### ACTION ITEM
The task calls for the lines below from the line with "Viewport: 750px width, 428px" to the line with "Viewport: 1000px width, 571px", both ends included, copied exactly, without any pictures.

### INPUT DATA
=== Section Start ===
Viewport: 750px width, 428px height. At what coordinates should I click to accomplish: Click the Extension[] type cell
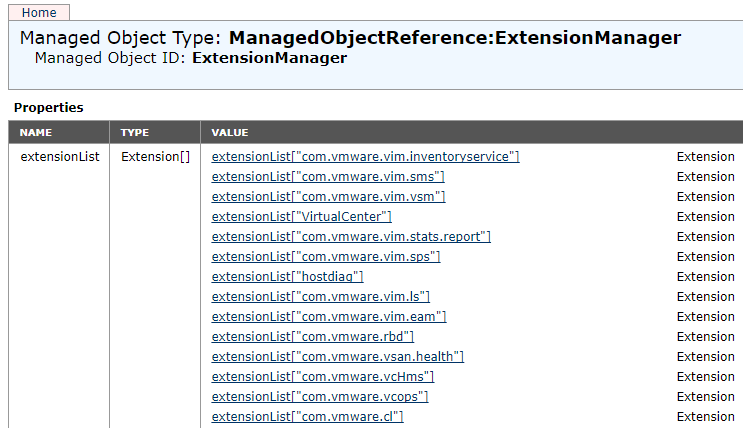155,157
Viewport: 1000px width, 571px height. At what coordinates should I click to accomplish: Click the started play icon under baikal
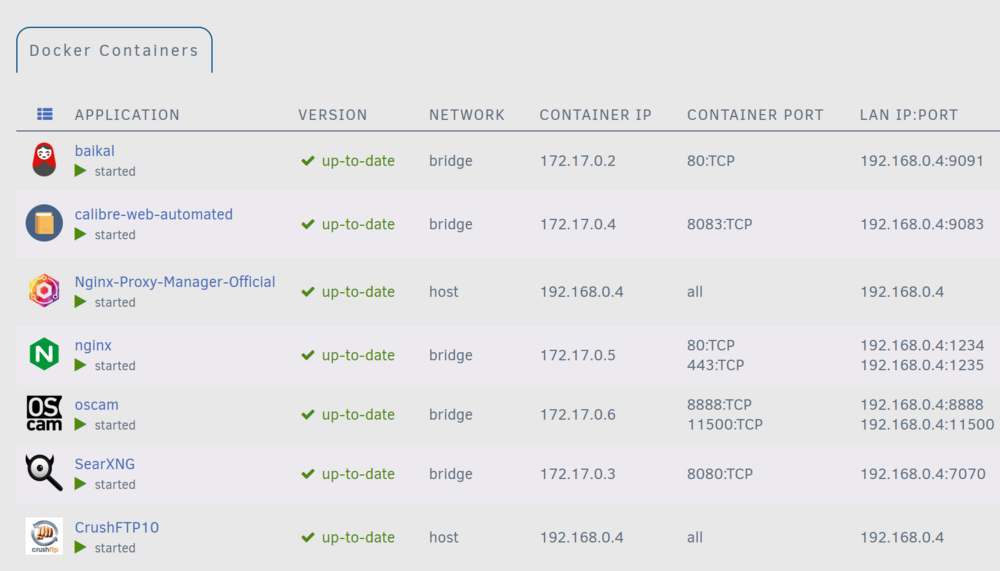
=== Section End ===
=== Section Start ===
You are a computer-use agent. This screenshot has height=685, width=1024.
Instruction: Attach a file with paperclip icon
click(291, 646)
=== Section End ===
=== Section Start ===
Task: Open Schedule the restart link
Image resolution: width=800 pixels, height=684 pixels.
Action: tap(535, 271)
=== Section End ===
### SOLUTION BELOW
Viewport: 750px width, 428px height. At what coordinates should I click to accomplish: Click the Extension[] type cell
155,157
Viewport: 1000px width, 571px height. At what coordinates should I click to accomplish: Click the started play icon under baikal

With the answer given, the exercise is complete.